» REQUIREMENT: Extend the event announcement for the talk on mass incarceration and motherhood, picking up directly after its final sentence.

Priscilla Ocen: “Mass Incarceration and the Incapacitation of Motherhood: Reproductive Justice and Prison Abolition as Ways Forward”

Speaker:
Location: UT Law School, Sheffield-Massey Room (TNH 2.111)

Co-sponsored by the Pipeline Beyond Program at Texas Law

Abstract: Incapacitation, or the idea of removing dangerous people from society, is one of the most significant contemporary penal rationales in the US. People in women’s prisons have been uniquely devastated by the deployment of this rationale. The US is home to the largest and fastest growing women’s prison population in the world, nearly seventy percent of whom are the primary caretakers of small children at the time of their arrest and approximately eighty percent of whom are of reproductive age. This talk highlights the racialized and gendered ways that incapacitation has been used to regulate the bodies and reproductive capacities of marginalized women. Specifically, through the “incapacitation of motherhood,” people in women’s prisons are alienated from their children, denied reproductive care, humiliated during pregnancy and postpartum recovery, and in some cases, sterilized. The talk explores ways to contest these practices through both law and social movements, including prison abolition, informed by the principles of reproductive justice.

Dataset rows
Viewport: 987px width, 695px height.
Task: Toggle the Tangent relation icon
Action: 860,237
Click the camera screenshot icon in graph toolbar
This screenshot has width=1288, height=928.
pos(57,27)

» RESPONSE:
Priscilla Ocen is Professor of Law at Loyola Law School, where she teaches criminal procedure, reproductive justice, and a seminar on race, gender and the law. Her work explores the ways in which the intersection of race, gender and class make women of color vulnerable to various forms of violence and criminalization. Ocen’s writing has published extensively in academic law journals as well as in popular media outlets. She is co-author (along with Kimberlé Crenshaw and Jyoti Nanda) of the influential policy report, Black Girls Matter: Pushed Out, Overpoliced and Underprotected (2015). She received the inaugural PEN America Writing for Justice Literary Fellowship (2018–19) for her research exploring the struggles of women on paroleProfessor Ocen also served as a 2019–20 Fulbright Fellow, based out of Makerere University School of Law in Kampala, Uganda, where she studied the relationship between gender-based violence and women’s incarceration. In 2021, Professor Ocen was appointed to the California Penal Code Revision Committee by Governor Gavin Newsome. Professor Ocen received a J.D. from the University of California, Los Angeles School of Law and a B.A. from San Diego State University.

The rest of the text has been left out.